## PROVIDED RECORDS:
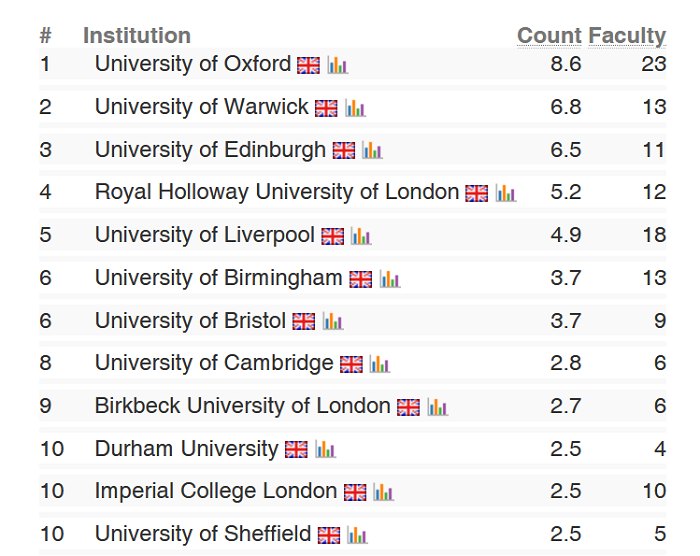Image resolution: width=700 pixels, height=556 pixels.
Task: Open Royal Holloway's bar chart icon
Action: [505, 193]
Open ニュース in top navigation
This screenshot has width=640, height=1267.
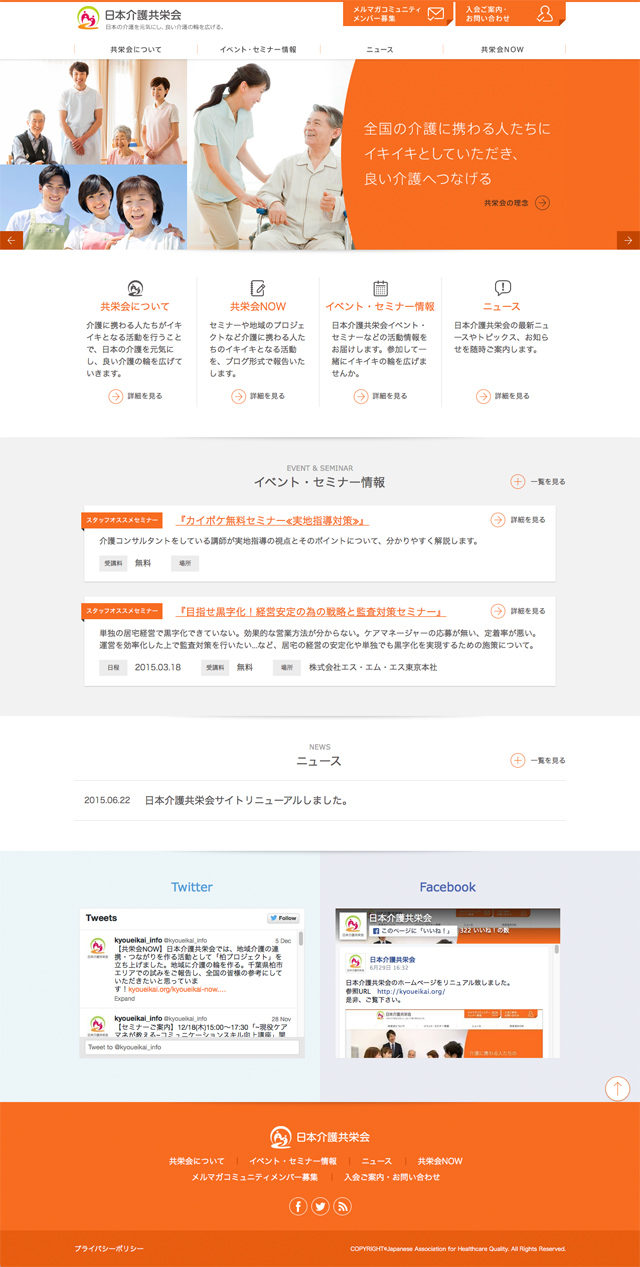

...

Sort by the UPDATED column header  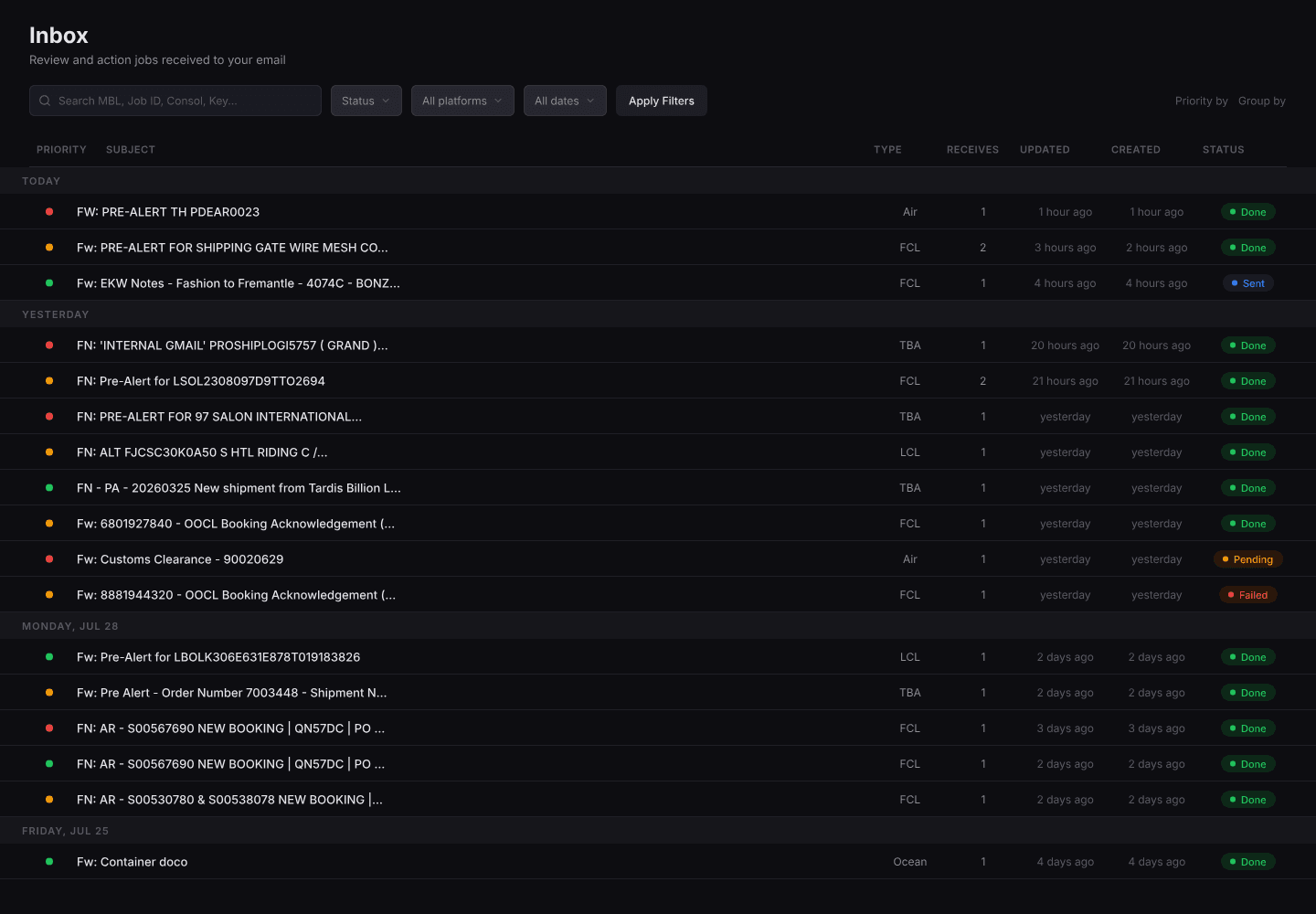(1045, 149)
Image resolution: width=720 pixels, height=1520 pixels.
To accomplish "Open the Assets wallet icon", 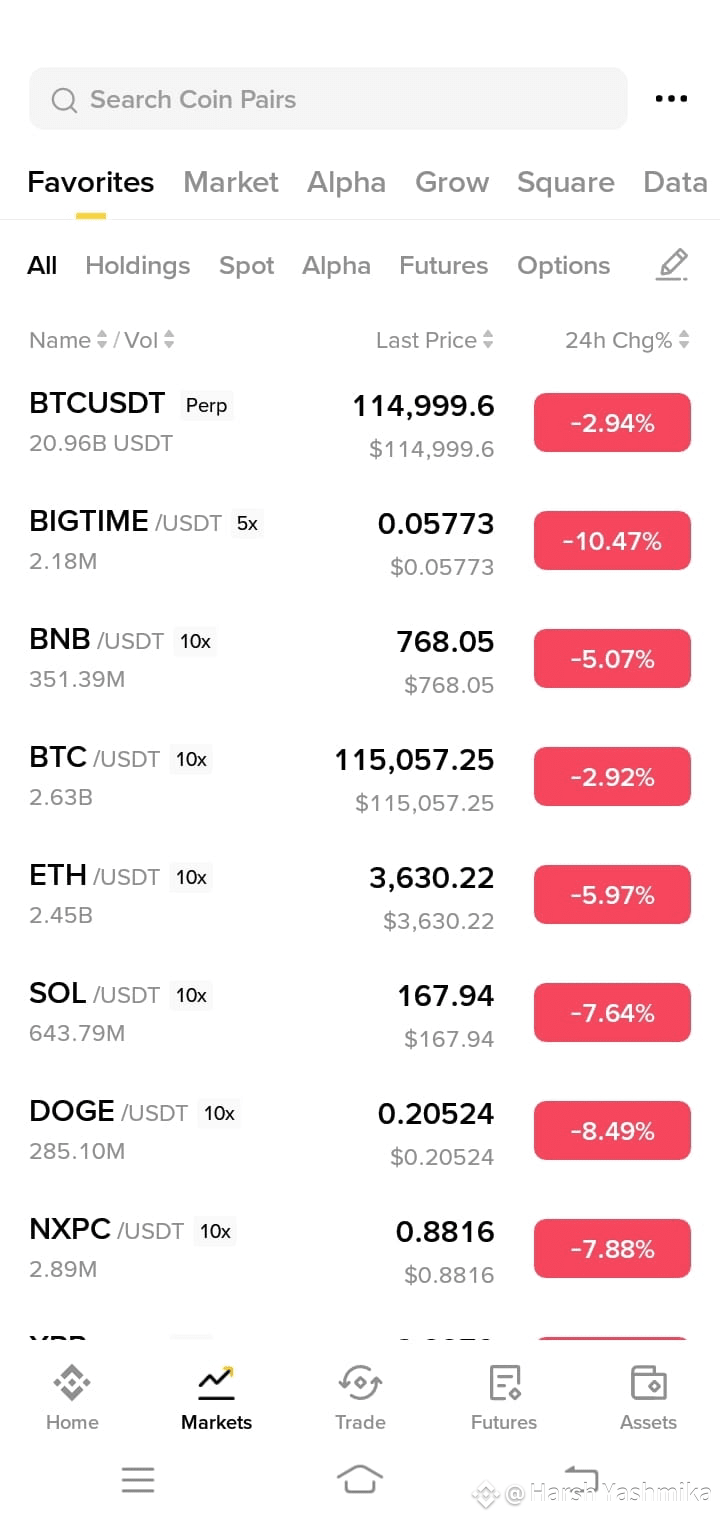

--

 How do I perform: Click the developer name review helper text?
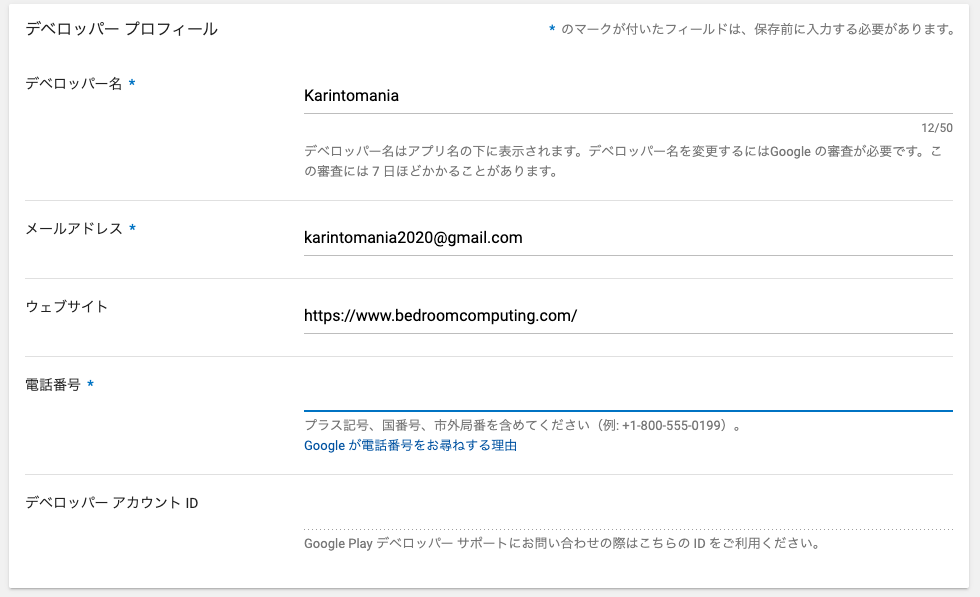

## WHAT IS REQUIRED:
Write out the records verbatim, starting at the line that contains "Image resolution: width=700" and stopping after the line that contains "This screenshot has width=640, height=1267.". Leave the pictures out of your answer.

## ANSWER FOR THE TASK:
Image resolution: width=700 pixels, height=556 pixels.
Task: Open Royal Holloway's bar chart icon
Action: [505, 193]
Open ニュース in top navigation
This screenshot has width=640, height=1267.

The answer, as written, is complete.